Our study benefited from a very large sample of patients with comprehensive healthcare data and a high prevalence of psychiatric diagnoses. However, there are several limitations. First, selection biases may have occurred due to including only patients who had records of positive SARS-CoV-2 tests within the VA system, excluding patients who had a positive SARS-CoV-2 test that was not recorded in VA, were asymptomatic and untested, completed a home test (relatively less common during 2020 and 2021 compared to 2022), and did not have access to tests. However, requiring that patients accessed VA care in the year prior to their SARS-CoV-2 test may lower concerns of differential healthcare access. Second, it is possible that some hospitalizations in the 60 days following a positive SARS-CoV-2 test were not specifically due to COVID-19 illness, though we excluded admissions without isolation measures or for multiple alternative reasons (e.g., admissions to nursing homes or other long-term care facilities, psychiatric or spinal cord injury admissions). Third, while we adjusted for basic socio-demographics and medical comorbidities known to impact COVID-19 outcomes, the clinical record data source limited our ability to richly characterize covariates, including important social determinants of health. Moreover, there is evidence of both over and underdiagnosis of psychiatric conditions in clinical records [35], potentially leading to misclassification of our exposures. Finally, our sample included only VA patients who accessed VA healthcare during the COVID-19 pandemic, and almost 90% of the sample was men who may be at higher risk for more severe COVID-19 compared to women [36]; therefore, additional studies are needed to examine if findings generalize to different populations. Follow-up studies should also determine the specific mechanisms that underlie increased risk for COVID-19 hospitalizations or death associated with PTSD and other psychiatric disorders.

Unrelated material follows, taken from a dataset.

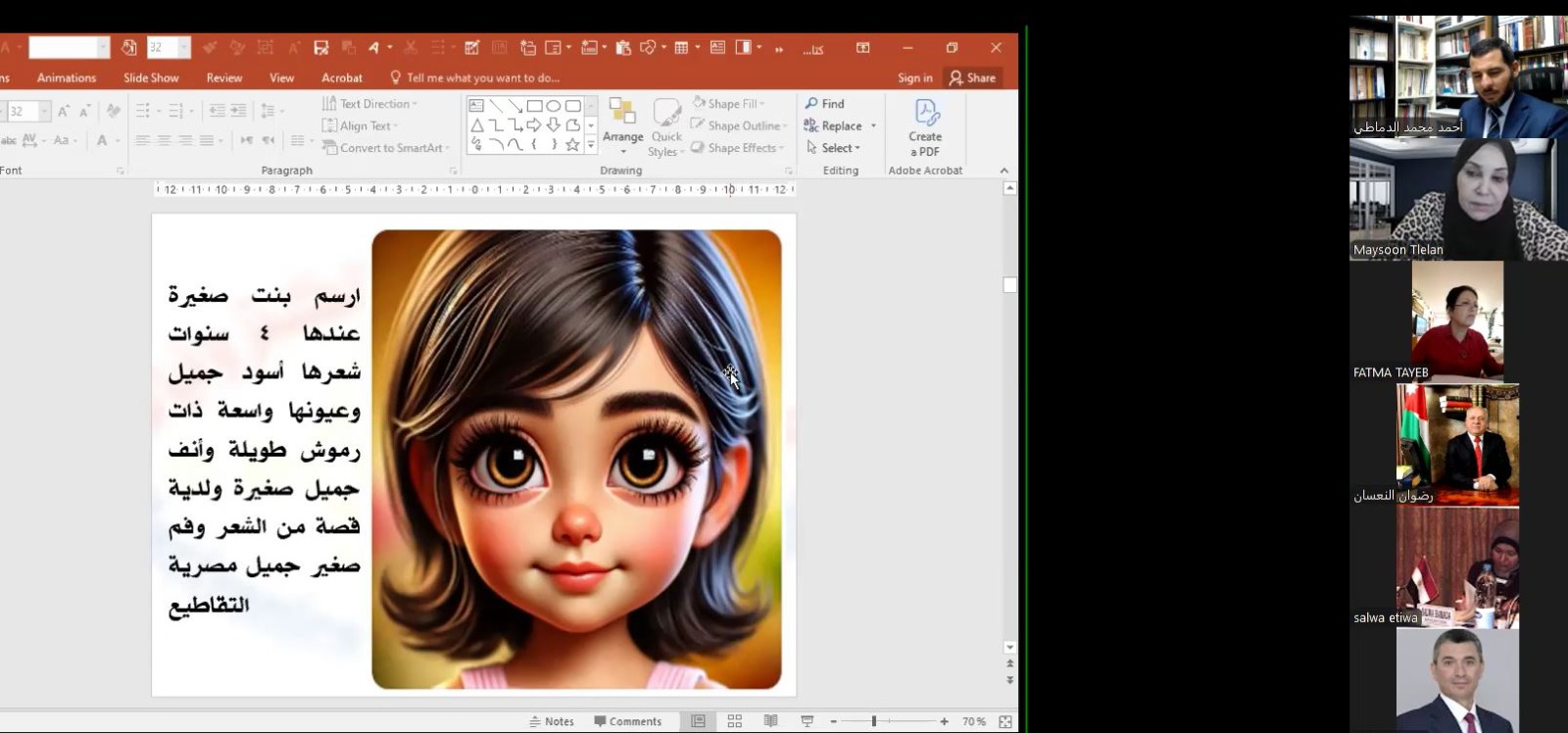Switch to the Animations tab
1568x733 pixels.
tap(67, 77)
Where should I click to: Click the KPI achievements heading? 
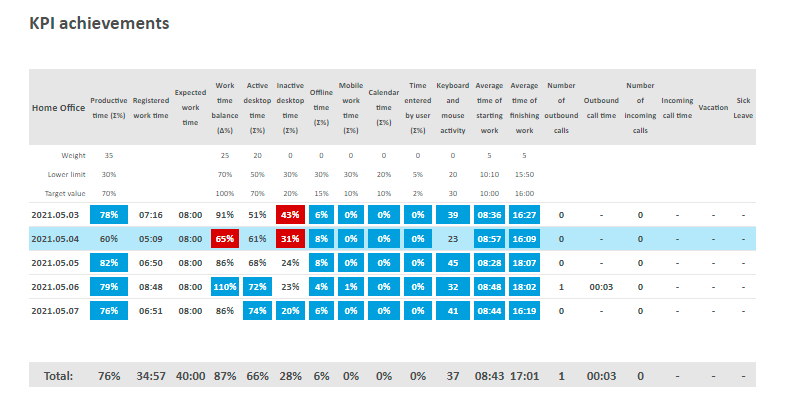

The U.S. Centers for Disease Control and Prevention (CDC) added mood and schizophrenia spectrum disorders to their list of medical conditions that may increase the likelihood of severe COVID-19 illness in October 2021 [37]. Our data indicate that PTSD and other psychiatric disorders should be considered for this list as well. As stressors and trauma related to the ongoing global COVID-19 pandemic may exacerbate or elicit PTSD symptoms [38], the effects of PTSD on COVID-19 prognosis may become even more salient. As PTSD and other psychiatric diagnoses may result in worse COVID-19 outcomes, mental health practitioners can play a key role in COVID-19 prevention and vaccine advocacy for their patients [39]. Similarly, clinicians in general medicine could screen for psychiatric comorbidities to identify individuals at higher risk for hospitalization and death following COVID-19. Accumulating data linking psychiatric disorders with COVID-19 disease outcomes underscore the need to coordinate across disciplinary boundaries to improve public health in the context of the COVID-19 pandemic.